Studio album by Kyosuke Himuro
- Released: September 27, 1989
- Genres: Rock, pop
- Length: 46:10
- Label: Toshiba-EMI
- Producer: Masahide Sakuma

Kyosuke Himuro chronology
| Flowers for Algernon (1988) | Neo Fascio (1989) | Higher Self (1991) |

= Neo Fascio =

Neo Fascio is the second album by Japanese singer Kyosuke Himuro. The album explores the theme of fascism through music, emphasizing the dangers associated with it.

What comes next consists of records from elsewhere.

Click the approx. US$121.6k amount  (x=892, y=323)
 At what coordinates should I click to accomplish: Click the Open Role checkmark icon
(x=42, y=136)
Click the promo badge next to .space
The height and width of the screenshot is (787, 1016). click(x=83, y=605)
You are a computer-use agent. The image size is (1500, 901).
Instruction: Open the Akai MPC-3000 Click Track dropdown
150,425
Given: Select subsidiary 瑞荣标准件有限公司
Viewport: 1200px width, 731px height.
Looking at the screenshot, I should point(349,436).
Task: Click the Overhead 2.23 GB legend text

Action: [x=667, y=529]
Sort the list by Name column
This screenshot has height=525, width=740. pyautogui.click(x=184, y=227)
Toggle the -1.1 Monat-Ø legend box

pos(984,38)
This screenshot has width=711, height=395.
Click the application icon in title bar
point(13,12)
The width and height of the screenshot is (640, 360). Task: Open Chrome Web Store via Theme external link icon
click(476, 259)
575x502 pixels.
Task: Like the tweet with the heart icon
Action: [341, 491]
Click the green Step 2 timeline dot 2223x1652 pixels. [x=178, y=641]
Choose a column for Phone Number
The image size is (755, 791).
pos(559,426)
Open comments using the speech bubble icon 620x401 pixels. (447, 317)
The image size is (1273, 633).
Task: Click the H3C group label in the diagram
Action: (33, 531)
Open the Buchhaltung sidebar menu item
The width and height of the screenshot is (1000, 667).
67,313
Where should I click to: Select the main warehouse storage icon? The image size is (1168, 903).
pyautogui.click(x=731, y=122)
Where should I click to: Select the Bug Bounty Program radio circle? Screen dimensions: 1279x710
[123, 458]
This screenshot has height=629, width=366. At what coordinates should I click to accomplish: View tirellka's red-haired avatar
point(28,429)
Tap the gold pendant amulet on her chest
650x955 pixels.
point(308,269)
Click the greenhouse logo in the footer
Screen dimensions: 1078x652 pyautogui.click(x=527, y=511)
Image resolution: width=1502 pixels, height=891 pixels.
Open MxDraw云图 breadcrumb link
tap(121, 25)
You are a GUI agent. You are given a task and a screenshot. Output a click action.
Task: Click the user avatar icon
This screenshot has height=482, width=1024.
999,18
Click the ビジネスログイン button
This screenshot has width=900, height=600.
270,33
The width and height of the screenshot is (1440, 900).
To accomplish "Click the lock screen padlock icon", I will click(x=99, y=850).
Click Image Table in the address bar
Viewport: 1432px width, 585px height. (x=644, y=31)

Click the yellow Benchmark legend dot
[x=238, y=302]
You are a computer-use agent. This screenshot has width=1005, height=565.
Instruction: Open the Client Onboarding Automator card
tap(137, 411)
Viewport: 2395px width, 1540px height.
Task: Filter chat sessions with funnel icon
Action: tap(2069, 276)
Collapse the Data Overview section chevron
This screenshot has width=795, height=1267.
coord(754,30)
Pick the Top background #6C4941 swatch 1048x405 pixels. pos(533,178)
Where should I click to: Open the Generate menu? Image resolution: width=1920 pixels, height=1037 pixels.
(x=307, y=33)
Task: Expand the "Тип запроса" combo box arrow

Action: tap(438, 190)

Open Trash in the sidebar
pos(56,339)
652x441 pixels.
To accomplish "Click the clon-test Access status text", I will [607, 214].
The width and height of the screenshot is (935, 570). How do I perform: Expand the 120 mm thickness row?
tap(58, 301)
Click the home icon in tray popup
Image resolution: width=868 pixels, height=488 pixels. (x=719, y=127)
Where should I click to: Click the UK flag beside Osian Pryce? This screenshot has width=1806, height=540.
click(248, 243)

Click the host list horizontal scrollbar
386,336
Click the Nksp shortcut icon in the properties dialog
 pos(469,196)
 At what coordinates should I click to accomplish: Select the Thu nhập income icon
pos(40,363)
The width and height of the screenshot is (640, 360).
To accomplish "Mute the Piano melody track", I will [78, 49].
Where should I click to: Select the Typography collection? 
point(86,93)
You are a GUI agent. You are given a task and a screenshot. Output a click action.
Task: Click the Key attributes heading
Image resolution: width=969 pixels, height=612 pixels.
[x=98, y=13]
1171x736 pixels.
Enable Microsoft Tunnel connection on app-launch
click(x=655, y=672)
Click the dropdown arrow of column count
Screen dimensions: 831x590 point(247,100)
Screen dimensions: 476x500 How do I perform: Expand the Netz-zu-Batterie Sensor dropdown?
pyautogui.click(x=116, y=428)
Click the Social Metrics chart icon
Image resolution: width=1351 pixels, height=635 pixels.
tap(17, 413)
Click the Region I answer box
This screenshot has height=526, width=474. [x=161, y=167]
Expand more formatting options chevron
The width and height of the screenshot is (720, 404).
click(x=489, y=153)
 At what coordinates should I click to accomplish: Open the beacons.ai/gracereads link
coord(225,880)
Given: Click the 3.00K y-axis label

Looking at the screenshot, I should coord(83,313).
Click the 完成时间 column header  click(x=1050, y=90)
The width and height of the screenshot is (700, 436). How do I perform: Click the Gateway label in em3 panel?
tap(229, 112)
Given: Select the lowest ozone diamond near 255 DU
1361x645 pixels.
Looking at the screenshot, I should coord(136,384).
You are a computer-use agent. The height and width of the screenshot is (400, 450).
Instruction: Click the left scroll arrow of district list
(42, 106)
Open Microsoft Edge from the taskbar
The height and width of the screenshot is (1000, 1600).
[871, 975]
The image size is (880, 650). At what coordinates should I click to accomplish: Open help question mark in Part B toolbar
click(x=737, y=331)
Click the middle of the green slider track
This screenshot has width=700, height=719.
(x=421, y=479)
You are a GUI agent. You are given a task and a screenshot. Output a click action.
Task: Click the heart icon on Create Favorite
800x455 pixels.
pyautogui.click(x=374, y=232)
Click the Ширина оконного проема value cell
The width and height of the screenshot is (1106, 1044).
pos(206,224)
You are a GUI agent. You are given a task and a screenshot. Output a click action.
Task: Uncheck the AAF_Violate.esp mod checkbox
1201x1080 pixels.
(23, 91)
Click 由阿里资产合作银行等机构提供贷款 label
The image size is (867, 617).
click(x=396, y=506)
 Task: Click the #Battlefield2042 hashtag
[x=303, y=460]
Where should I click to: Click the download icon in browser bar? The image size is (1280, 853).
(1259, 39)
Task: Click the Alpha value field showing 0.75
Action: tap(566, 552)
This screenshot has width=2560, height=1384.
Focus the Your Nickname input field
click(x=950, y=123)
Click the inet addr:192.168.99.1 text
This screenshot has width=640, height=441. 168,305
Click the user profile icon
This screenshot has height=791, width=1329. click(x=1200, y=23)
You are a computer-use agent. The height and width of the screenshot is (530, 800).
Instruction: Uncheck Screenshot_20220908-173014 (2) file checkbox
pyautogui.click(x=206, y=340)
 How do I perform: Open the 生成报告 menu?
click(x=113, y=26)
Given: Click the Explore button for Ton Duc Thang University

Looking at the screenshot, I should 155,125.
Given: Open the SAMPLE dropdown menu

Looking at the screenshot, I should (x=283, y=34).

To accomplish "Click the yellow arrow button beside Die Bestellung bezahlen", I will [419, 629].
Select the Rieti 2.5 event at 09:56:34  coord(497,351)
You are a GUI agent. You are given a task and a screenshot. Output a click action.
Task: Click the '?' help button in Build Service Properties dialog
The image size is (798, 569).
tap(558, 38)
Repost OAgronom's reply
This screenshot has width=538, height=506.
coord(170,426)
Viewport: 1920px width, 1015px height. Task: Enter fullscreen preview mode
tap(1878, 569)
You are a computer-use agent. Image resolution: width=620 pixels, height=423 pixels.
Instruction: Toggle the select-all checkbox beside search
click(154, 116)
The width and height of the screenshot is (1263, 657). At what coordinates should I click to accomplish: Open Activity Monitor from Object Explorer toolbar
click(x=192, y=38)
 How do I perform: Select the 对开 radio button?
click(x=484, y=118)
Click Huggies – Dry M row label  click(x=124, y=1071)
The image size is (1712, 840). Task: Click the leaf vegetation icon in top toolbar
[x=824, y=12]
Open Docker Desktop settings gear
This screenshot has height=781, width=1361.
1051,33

== Musicality and Themes ==
The concept work for the album was inspired by the song "Hitori Fascism" with lyrics by Shigeru Izumiya from his previous album Flowers for Algernon. Around the same time, after watching the film "Pink Floyd: The Wall," Himuro was deeply moved and formed a strong belief in the close connection between rock music and fascism. A particular scene that caught his attention was the imitation of Hitler's speech at the Nazi party convention, to which Himuro became truly appalled by the acts committed by the Nazi Party. Himuro wanted to express the brazen diffusion effects Hitler's speeches had on the masses throughout his music and concerts.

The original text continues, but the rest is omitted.